:: TASKS TO CARRY OUT ::
1. Decide whether each statement below agrees with the Pathfinder thread. Answer yes or no, and quote the words from the thread that decide it.
(a) The Pathfinder in the first post has 35K miles on it.
(b) The dealer said the noise was unique to this one vehicle.
(c) The reply says the vibration sounds like tire balancing.
2. Answer these questions from the Pathfinder thread:
(a) When does the first post say the wheezing or whistling noise occurs?
(b) What two possible sources of the whistling does the reply name?
(c) Where does the reply say to go if the dealer lacks the roll/resistance type balancer?

:: ARTICLE ::

——

# 2005 Pathfinder Engine Noise



## vega57 (Jan 9, 2008)

I have 35K miles on the Pathfinder , I am getting some sort of noise from the engine like a wheezing or whistling noise ( idle or while acceleration) , 
also when it is idel the car has vibration and when the car goes from 65 70 the car vibrates more and then the vibration stop. 
I took it to the dealer and they said its the common in all pathfinders . But i dont think so..need help with this 

does anyone have the same problem


----------



## boogyman (Jan 24, 2005)

It sounds like the typical lazy dealer response. There shouldn't be any whistling noise. The problem is probably in the intake path somewhere. It could also be an exhaust leak. The vibration sounds like tire balancing. If they are original tires you could upgrade and have better performance or go the inexpensive route and have them Roll Balanced. The old style balancers don't work as well and you still get vibrations. If your dealer doesn't have the new roll/resistance type, head to an Infiniti dealer. All of them have to have the new type, since it's a requirement for all the new models.

——

:: RECORD EXCERPTS ::
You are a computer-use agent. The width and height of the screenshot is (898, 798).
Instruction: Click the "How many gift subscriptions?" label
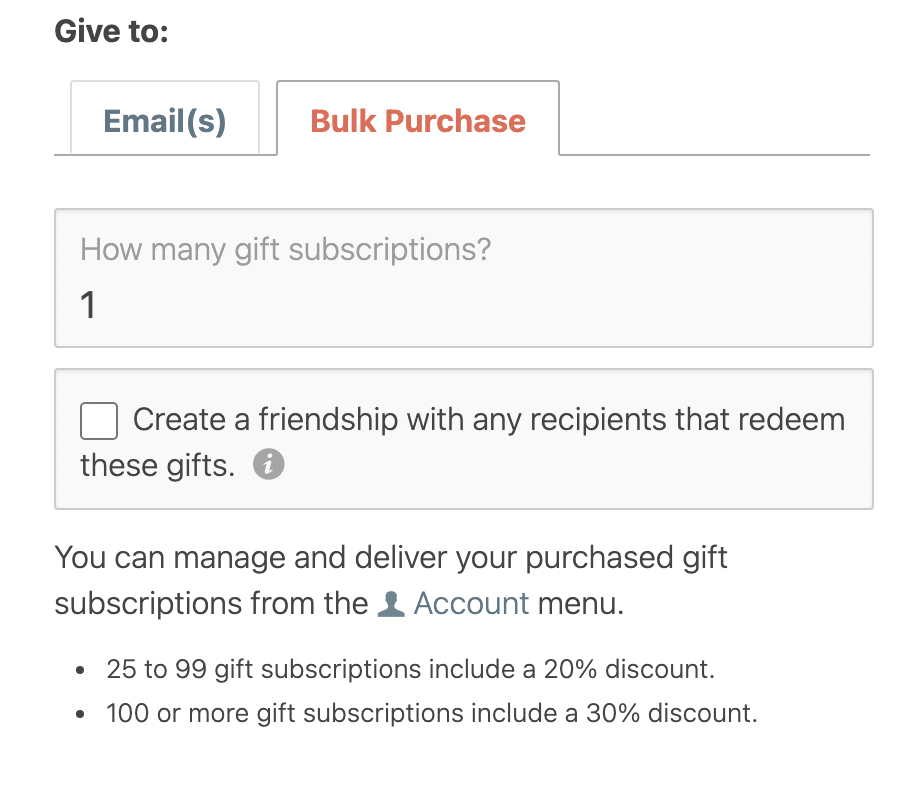tap(285, 249)
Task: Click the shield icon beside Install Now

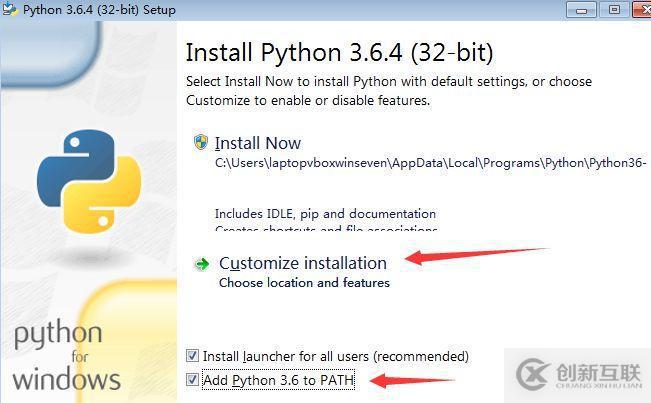Action: click(201, 142)
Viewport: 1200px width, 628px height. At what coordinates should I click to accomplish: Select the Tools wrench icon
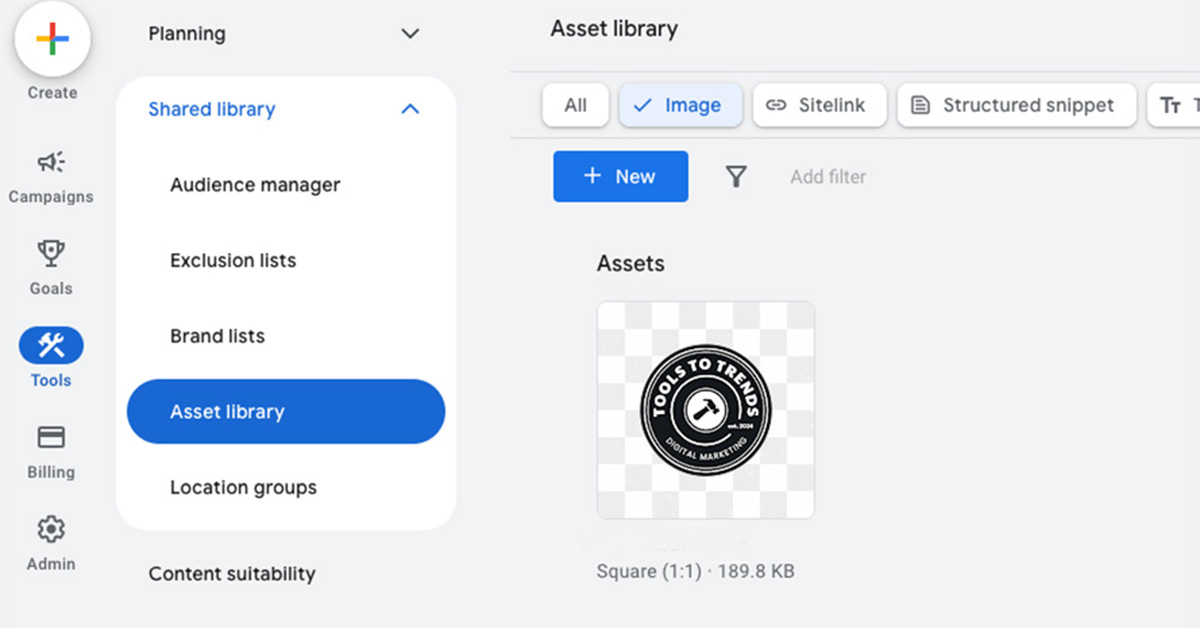[x=51, y=346]
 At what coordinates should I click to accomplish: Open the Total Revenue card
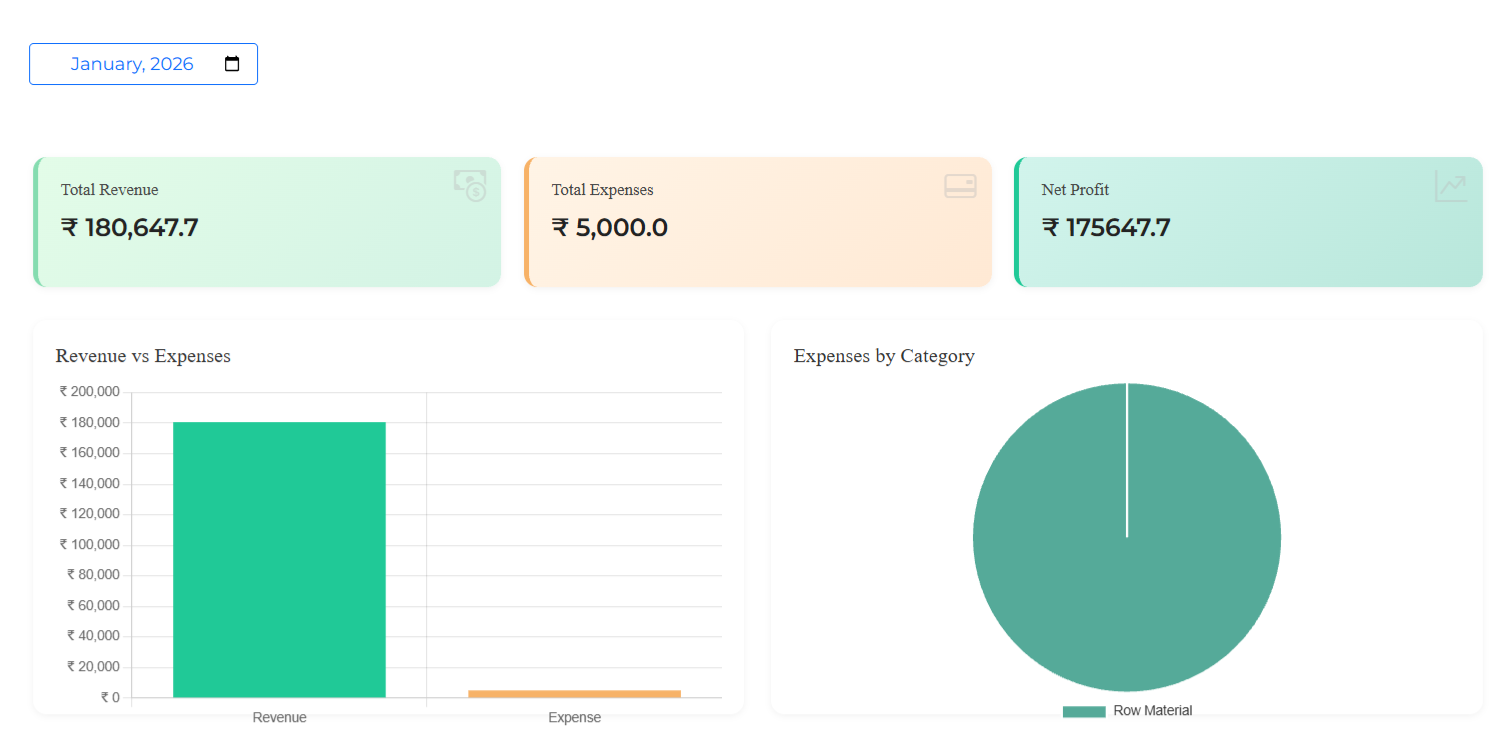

——

:: EXPECTED ANSWERS ::
1.
(a) Yes: "I have 35K miles on the Pathfinder"
(b) No: "they said its the common in all pathfinders"
(c) Yes: "The vibration sounds like tire balancing."

2.
(a) At idle or while accelerating.
(b) The intake path or an exhaust leak.
(c) An Infiniti dealer.